7,7 Hektar pro Tag: Bodenverbrauch in Österreich wieder gestiegen

Das "Boden-Budget" sei bereits Ende April erschöpft. WWF fordert Maßnahmen gegen die fortschreitende Verbauung.
Klima-Glossar: Bodenversiegelung.

Der tägliche Bodenverbrauch in Österreich ist 2025 auf durchschnittlich 7,7 Hektar gestiegen. Das entspricht einem Plus von einem Hektar im Vergleich zu 2024, wie aus aktuellen Berechnungen der Naturschutzorganisation WWF hervorgeht. 

Insgesamt wurden rund 28 Quadratkilometer Fläche verbraucht, etwa 60 Prozent davon sind versiegelt. Damit liegt der Bodenverbrauch weiterhin deutlich über dem politischen Ziel von 2,5 Hektar pro Tag, das rechnerisch bereits am 29. April überschritten wurde. 

"Österreich entfernt sich damit weiter von seinem Nachhaltigkeitsziel, das Boden-Budget ist bereits früh im Jahr erschöpft. Deshalb braucht es konkrete Maßnahmen gegen die fortschreitende Verbauung", sagt WWF-Bodenschutzsprecher Simon Pories. Der WWF fordert von Bund und Ländern einen verbindlichen Zielpfad zur Senkung des Bodenverbrauchs sowie Reformen in der Raumordnung, im Steuersystem und im Naturschutz.

Hauptverantwortlich für den Bodenverbrauch waren im Jahr 2025 laut WWF die Siedlungsflächen mit durchschnittlich 4,3 Hektar pro Tag, gefolgt von Betriebsflächen (2,6 Hektar pro Tag) sowie Verkehrsflächen (0,9 Hektar pro Tag), davon zum überwiegenden Teil Straßen.

Aus einer WWF-Umfrage von November 2025 wünschten sich noch 76 Prozent der österreichischen Bevölkerung "strengere Gesetze und Maßnahmen gegen die Verbauung der Landschaft und den Bodenverbrauch".

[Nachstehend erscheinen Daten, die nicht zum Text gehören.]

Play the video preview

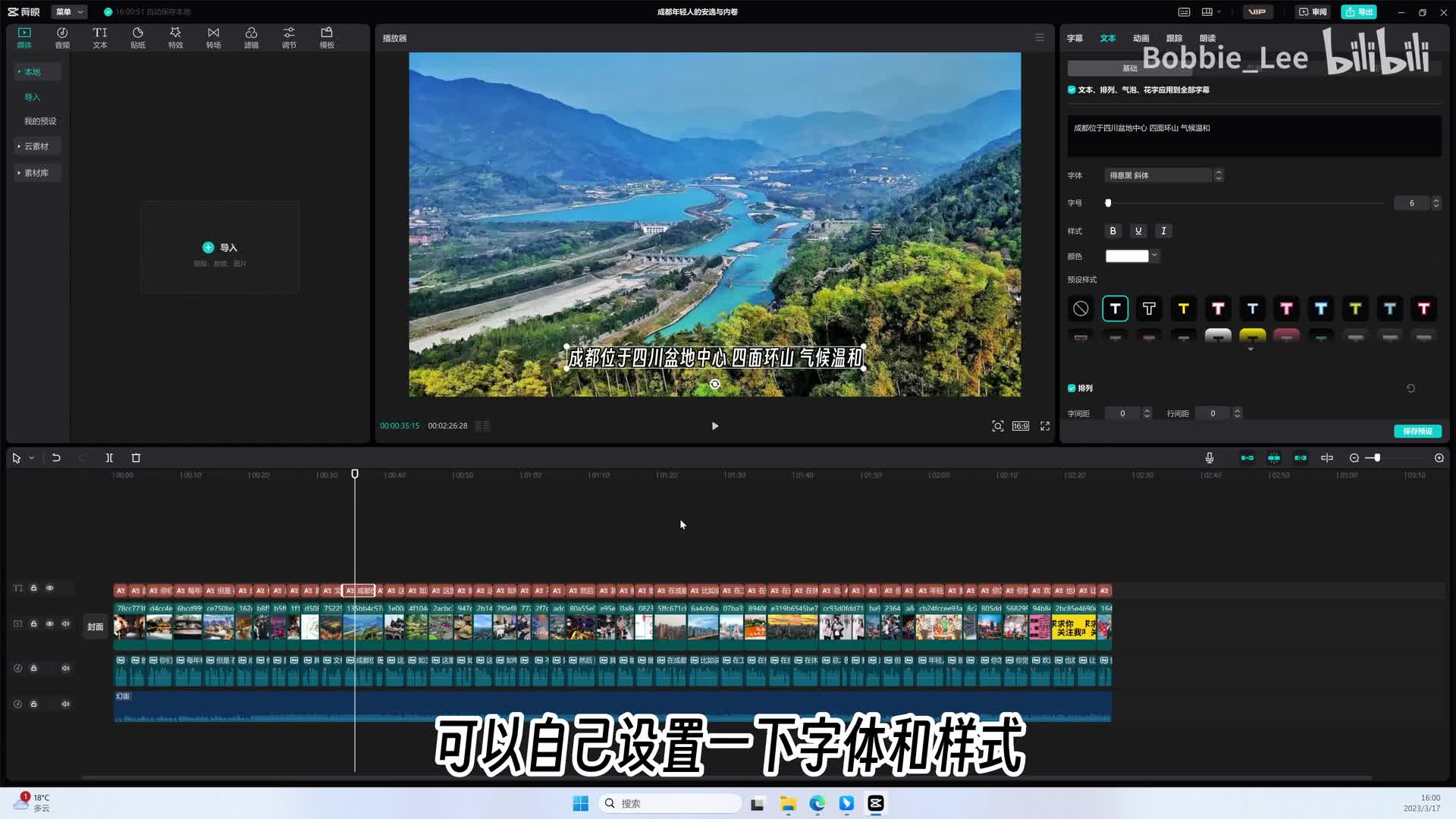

Und nur 20 Prozent der Befragten gaben bei der Market-Studie an, die Anstrengungen der Politik hier für ausreichend einzuschätzen.

Risiko für Überschwemmungen steigt

Durch Bodenverbrauch und –versiegelung verliert der Boden wichtige Funktionen, die in Zeiten zunehmender Klimafolgen besonders relevant sind. Das Risiko für lokale Überschwemmungen steigt, die Grundwasservorräte füllen sich weniger auf und im Sommer bilden sich verstärkt Hitzeinseln, warnt der WWF. 

Hintergrund zur Berechnung der Zahlen 

Die Österreichische Raumordnungskonferenz (ÖROK) hat im Dezember 2025 neue Berechnungsmethoden vorgelegt, die aber künftig nur alle drei Jahre Ergebnisse liefern soll. Um auch jährliche Trends zu erkennen, hat der WWF die aktuellen Zahlen anhand der bisher gängigen Methode des Umweltbundesamtes berechnet, deren Grundlage Daten des Bundesamtes für Eich- und Vermessungswesen (BEV) bilden. 

Das Umweltbundesamt definiert Bodenverbrauch als den Verlust biologisch produktiver Böden durch Verbauung für Siedlungs- und Verkehrszwecke, aber auch für intensive Erholungsnutzungen, Deponien, Abbauflächen, Kraftwerksanlagen und ähnliche Intensivnutzungen. Als versiegelt gelten jene Flächen, die mit einer wasser- und luftundurchlässigen Schicht (meist Beton oder Asphalt) überzogen sind.